Task brief: Please rewrite the items below with "Given:" swapped for "Goal:" everywhere it appears, leaving everything else unchanged.

Records to process:
* Start *
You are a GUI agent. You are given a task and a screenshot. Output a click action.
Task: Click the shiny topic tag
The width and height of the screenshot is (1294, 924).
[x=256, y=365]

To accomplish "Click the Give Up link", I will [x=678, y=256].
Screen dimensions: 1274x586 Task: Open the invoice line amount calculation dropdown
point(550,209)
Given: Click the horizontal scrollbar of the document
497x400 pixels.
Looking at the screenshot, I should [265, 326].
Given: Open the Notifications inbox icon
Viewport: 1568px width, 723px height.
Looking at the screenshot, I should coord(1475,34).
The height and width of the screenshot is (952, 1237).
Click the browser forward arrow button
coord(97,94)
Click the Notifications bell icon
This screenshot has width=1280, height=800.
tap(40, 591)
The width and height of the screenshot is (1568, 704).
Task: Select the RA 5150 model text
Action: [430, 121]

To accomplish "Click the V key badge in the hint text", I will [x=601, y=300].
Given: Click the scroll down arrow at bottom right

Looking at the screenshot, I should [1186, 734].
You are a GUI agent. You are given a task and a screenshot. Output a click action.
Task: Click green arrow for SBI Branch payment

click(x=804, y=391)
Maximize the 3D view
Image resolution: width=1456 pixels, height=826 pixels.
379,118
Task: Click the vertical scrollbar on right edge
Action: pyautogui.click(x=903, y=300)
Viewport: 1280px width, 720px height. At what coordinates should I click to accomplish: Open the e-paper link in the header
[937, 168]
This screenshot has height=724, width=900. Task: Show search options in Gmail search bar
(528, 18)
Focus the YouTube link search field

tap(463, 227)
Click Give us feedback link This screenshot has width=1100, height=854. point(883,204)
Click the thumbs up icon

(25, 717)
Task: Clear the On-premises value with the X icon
* End *
Reply to the task:
You are a GUI agent. You are given a task and a screenshot. Output a click action.
Task: Click the shiny topic tag
The width and height of the screenshot is (1294, 924).
[x=256, y=365]

To accomplish "Click the Give Up link", I will [x=678, y=256].
Screen dimensions: 1274x586 Task: Open the invoice line amount calculation dropdown
point(550,209)
Goal: Click the horizontal scrollbar of the document
497x400 pixels.
Looking at the screenshot, I should [265, 326].
Goal: Open the Notifications inbox icon
Viewport: 1568px width, 723px height.
Looking at the screenshot, I should coord(1475,34).
The height and width of the screenshot is (952, 1237).
Click the browser forward arrow button
coord(97,94)
Click the Notifications bell icon
This screenshot has width=1280, height=800.
tap(40, 591)
The width and height of the screenshot is (1568, 704).
Task: Select the RA 5150 model text
Action: [430, 121]

To accomplish "Click the V key badge in the hint text", I will [x=601, y=300].
Goal: Click the scroll down arrow at bottom right

Looking at the screenshot, I should [1186, 734].
You are a GUI agent. You are given a task and a screenshot. Output a click action.
Task: Click green arrow for SBI Branch payment

click(x=804, y=391)
Maximize the 3D view
Image resolution: width=1456 pixels, height=826 pixels.
379,118
Task: Click the vertical scrollbar on right edge
Action: pyautogui.click(x=903, y=300)
Viewport: 1280px width, 720px height. At what coordinates should I click to accomplish: Open the e-paper link in the header
[937, 168]
This screenshot has height=724, width=900. Task: Show search options in Gmail search bar
(528, 18)
Focus the YouTube link search field

tap(463, 227)
Click Give us feedback link This screenshot has width=1100, height=854. point(883,204)
Click the thumbs up icon

(25, 717)
Task: Clear the On-premises value with the X icon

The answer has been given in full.